Not only was a healthy (though recently controversy-embroiled) James not in the starting lineup against Valencia, neither he nor fellow Benítez malcontent Isco made it off the bench at any point in the game. As a statement about those two players’ standing in Benítez’s mind, the coach did make an attacking change in the game, taking off goal-scorer Karim Benzema in favor of Lucas Vásquez. A hypothetical Rafa Benítez with the same record in the same league position who’d just lost in the same way to Valencia could’ve theoretically survived the storm if he was on better terms with James and Isco and Ronaldo and the like. Instead, there was no positive indicator the club could use as an excuse to give him more time.

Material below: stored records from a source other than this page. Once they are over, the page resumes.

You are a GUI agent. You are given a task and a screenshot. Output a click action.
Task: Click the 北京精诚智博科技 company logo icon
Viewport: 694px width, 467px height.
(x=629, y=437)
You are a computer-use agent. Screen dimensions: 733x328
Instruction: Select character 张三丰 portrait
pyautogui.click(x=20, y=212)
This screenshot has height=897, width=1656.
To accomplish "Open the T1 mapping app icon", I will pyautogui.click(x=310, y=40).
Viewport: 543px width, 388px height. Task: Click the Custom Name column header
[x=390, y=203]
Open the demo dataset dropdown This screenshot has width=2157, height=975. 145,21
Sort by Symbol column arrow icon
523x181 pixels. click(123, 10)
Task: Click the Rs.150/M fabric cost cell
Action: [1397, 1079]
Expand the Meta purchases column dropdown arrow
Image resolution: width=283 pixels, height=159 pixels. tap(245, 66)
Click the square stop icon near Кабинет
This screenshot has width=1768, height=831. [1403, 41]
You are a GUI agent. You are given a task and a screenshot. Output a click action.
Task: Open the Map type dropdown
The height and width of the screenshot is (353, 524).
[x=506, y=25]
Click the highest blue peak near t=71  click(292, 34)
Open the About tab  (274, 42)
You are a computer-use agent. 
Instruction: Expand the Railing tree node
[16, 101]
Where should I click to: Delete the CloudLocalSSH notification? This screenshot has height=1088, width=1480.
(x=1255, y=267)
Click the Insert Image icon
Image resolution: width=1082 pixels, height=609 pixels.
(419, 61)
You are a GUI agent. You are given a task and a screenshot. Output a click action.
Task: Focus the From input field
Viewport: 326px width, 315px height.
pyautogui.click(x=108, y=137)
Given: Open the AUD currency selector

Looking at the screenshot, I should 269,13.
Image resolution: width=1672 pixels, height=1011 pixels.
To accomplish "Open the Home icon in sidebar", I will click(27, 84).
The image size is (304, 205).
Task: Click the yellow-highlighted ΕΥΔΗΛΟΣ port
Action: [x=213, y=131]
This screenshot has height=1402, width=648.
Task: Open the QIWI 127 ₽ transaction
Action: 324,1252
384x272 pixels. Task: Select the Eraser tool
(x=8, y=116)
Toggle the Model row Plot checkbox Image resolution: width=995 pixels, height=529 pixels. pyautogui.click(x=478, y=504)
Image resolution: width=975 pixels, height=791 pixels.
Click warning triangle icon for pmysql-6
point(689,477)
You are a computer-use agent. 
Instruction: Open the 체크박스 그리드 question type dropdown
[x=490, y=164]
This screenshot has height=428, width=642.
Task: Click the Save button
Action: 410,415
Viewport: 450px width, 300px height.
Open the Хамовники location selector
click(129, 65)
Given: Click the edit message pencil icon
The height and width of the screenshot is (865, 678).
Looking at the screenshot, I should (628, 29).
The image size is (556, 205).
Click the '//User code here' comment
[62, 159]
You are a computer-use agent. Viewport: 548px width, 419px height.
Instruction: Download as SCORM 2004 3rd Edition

The worst part about all of this from a Real Madrid fan’s perspective is how predictable this all was. Benítez has always been a meticulous, controlling, defense-minded coach with an aloof affect that rubbed certain players the wrong way. That he would continue being that guy at Real, and that the players, the fans, and the club leaders would come to resent him for these traits was inevitable. If you’re going to hire Rafa Benítez to lead your team, then fire him when he does what he was always going to do, then your mistake isn’t in the specific timing of when you get rid of him; it’s the decision to hire him in the first place.